Moreover, Klatzkin says that with the increasing maturation of digital twins, the industry will be able to leverage real-time feedback and predictive insights—such as cost, safety, and performance—which will influence the design, execution, and operation of future projects.
“Digital twins should be built upon a technology framework that is both open and flexible, so that they can be easily used and integrated with other systems,” remarked Klatzkin. “The technology should reduce input impedance with a developer’s codebase and help preserve flexibility over time. An open-source approach will likely be the best form factor to address the vast possibilities of digital twins and to foster innovation and novel uses of the technology.”
Are there situations where digital twins would not be the best approach?
“There should always be a consideration of cost versus benefits. Smaller projects, assets with a limited lifespan or well-known, standard components may not be the best targets for extensive data collection and/or monitoring,” says Broekmaat of Trimble.
A digital twin would take many years to complete, depending upon its proportions. In the meantime, how do you perceive being able to use the digital twin and its data to the best advantage?
Dr. Fleming has an interesting analogy to make about the digital twins: “The key here is continuously updating the twin and use the twin based on a predictive growth path. The best way to view this is from the lens of ‘human twins’. Twins continually grow. Male twins and female twins are different. Twins today (male and female) will be different than twins in 5 years. There will be many things that remain in common… but the shirt and shoe sizes (assuming we are talking about the childhood years) will likely be different. Recognizing that change is a natural part of the process, will insure that data sets and ‘attitudes’ of the twins are kept current and meaningful.”

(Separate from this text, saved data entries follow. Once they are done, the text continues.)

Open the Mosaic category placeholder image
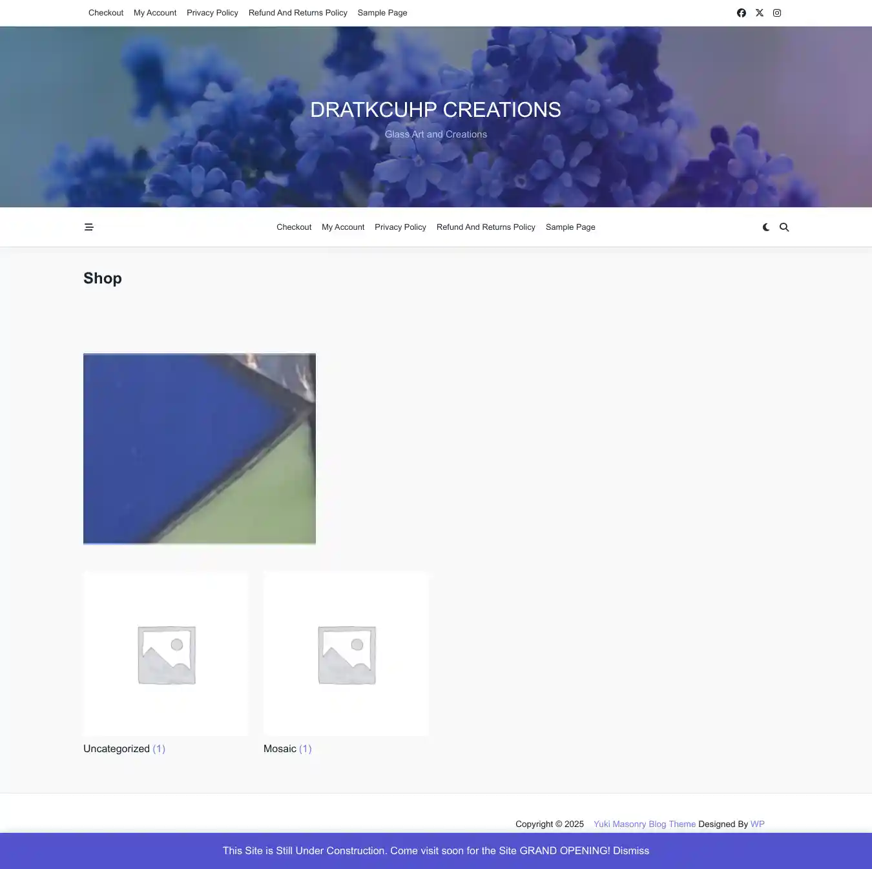 (346, 654)
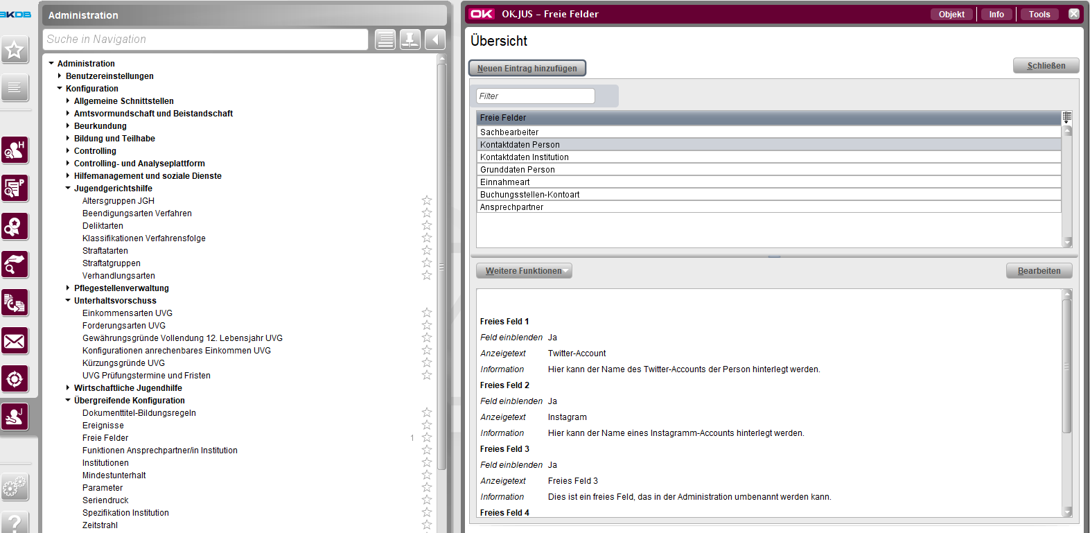Click the envelope mail icon in sidebar
The image size is (1090, 533).
[15, 341]
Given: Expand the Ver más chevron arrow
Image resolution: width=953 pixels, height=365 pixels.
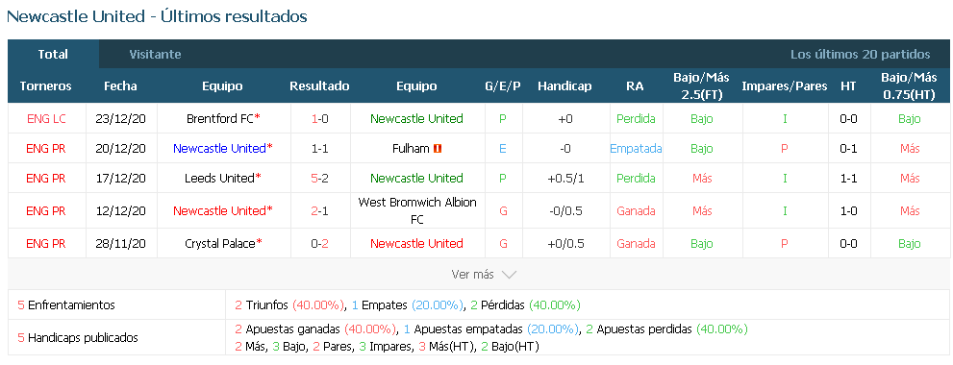Looking at the screenshot, I should [x=510, y=275].
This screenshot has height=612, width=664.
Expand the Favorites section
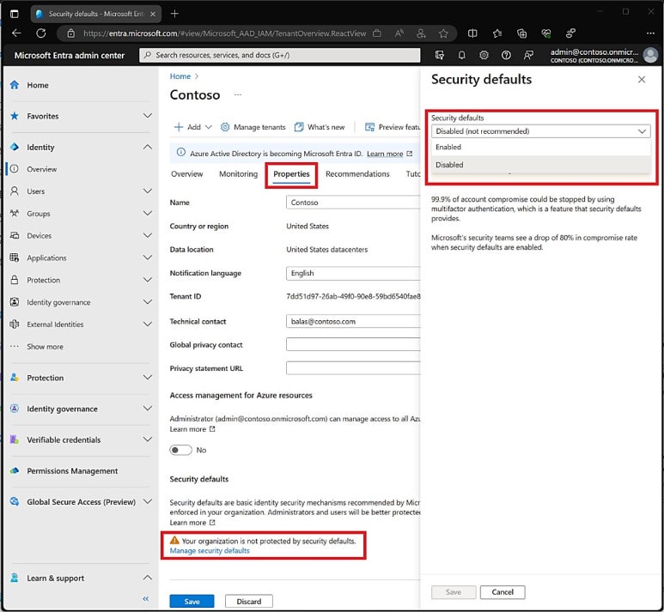(x=147, y=117)
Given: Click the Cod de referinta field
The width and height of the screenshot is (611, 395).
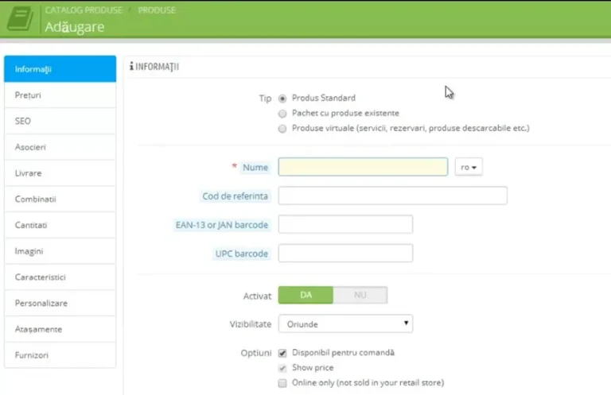Looking at the screenshot, I should click(393, 196).
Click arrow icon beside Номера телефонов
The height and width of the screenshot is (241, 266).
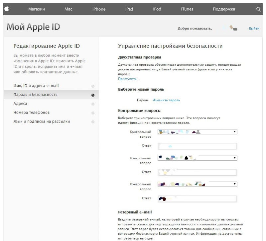tap(93, 113)
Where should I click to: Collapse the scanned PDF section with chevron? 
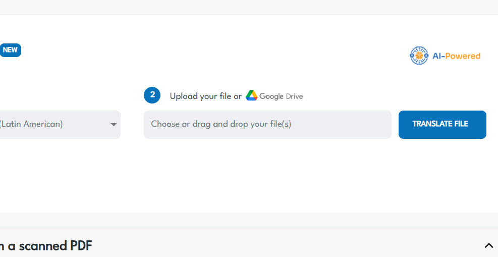(488, 246)

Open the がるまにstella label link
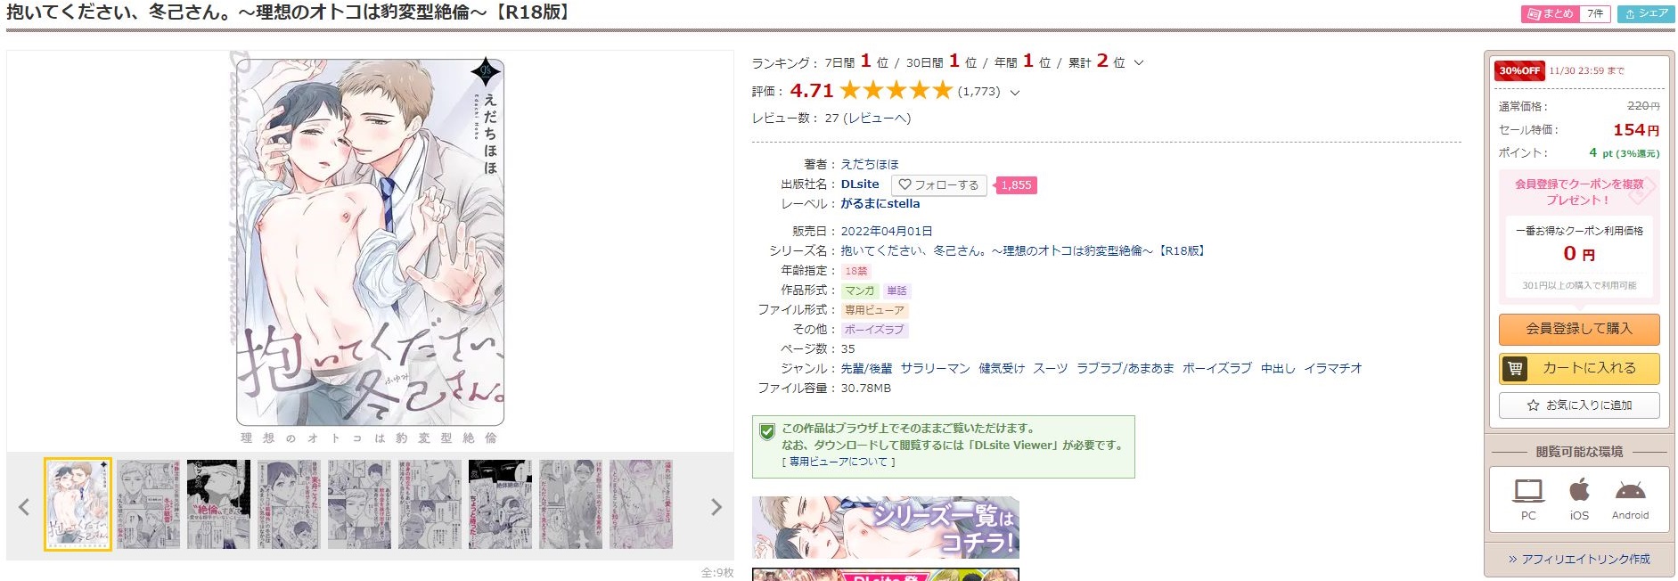pos(880,204)
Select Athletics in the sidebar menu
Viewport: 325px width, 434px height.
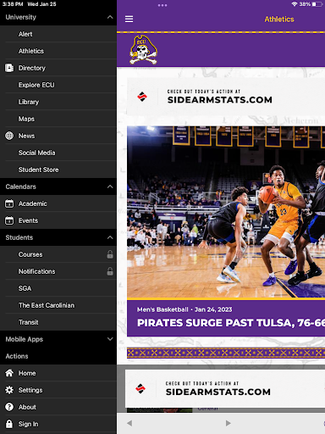(31, 51)
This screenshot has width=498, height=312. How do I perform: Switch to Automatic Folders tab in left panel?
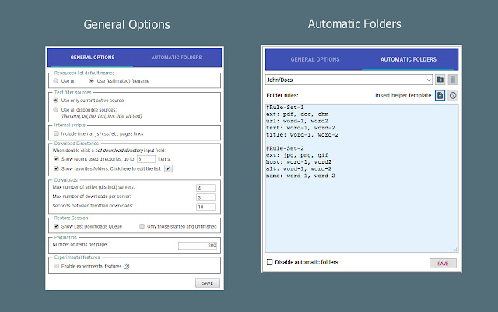[x=177, y=58]
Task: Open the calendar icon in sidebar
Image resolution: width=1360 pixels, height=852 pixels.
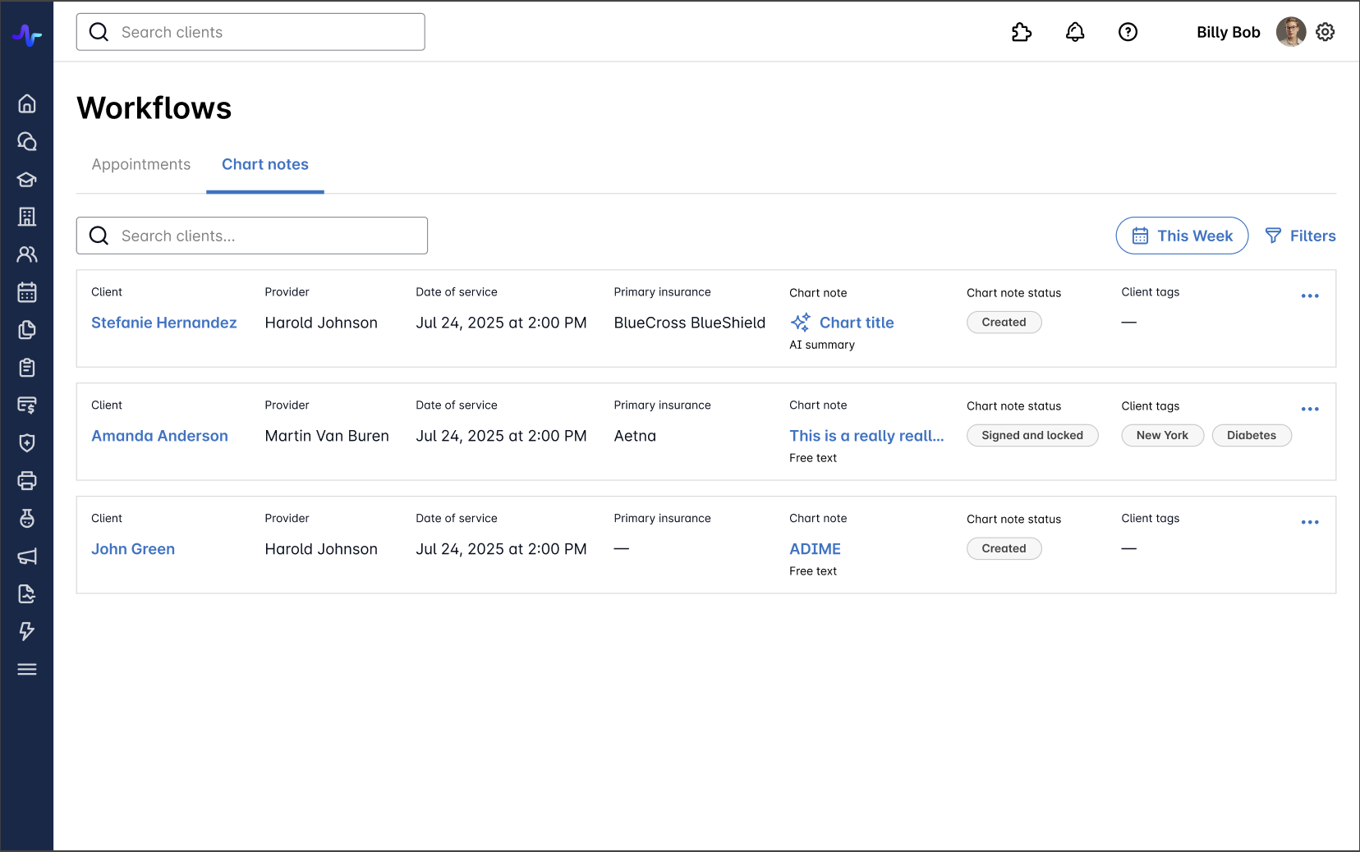Action: pyautogui.click(x=27, y=292)
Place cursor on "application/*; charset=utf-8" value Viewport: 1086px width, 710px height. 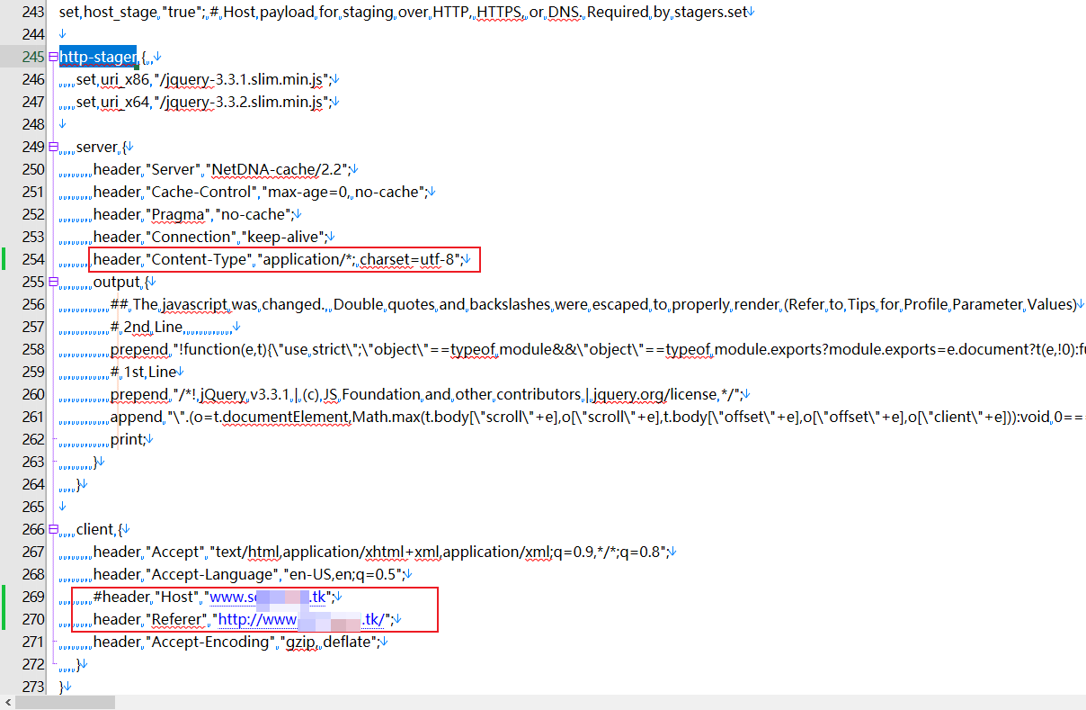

“Although a complete digital replica of the global supply network may take many years, any starting point can add immediate value to better visualize and address the day to day operations,” says Elliott from Esri. “It’s been my experience that organizations start with creating a digital map of all of their locations, including suppliers, factories, distribution facilities and customers. From there, based on the availability of live data feeds, additional supplier, partner and customer information available, transportation data (trucking, rail, sea, air) and IoT/sensor data as well as other unique data that pertains to the supply chain planning and operations, organizations build up their digital twin over time, strengthening its connections and value back to the company. So essentially, by leveraging GIS technology, organizations can quickly digitize enterprise assets such as major buildings, supplier and partner locations, distribution centers, and add in live data from weather, traffic, security incidents beginning to build that foundation of the digital twin. Next start connecting trucks, pallets, and other equipment to start collecting performance information for real-time operations information and for future big data analysis.
With the increasing maturation of digital twins, the industry will be able to leverage real-time feedback and predictive insights—such as cost, safety, and performance—which will influence the design, execution, and operation of future projects.”
In conclusion, Tamashasky of Cityworks says, “part of the beauty of the digital twin process is the ability to incorporate digital transformations incrementally. Identify where the digital process improves and enhances the current operations and brings benefit, and where this can be done independently without causing repercussions to other areas. This allows organizations to gradually adopt new digital processes in a manner that also allows their employees to develop the comfort and knowledge as the digital transformation expands within their organization.”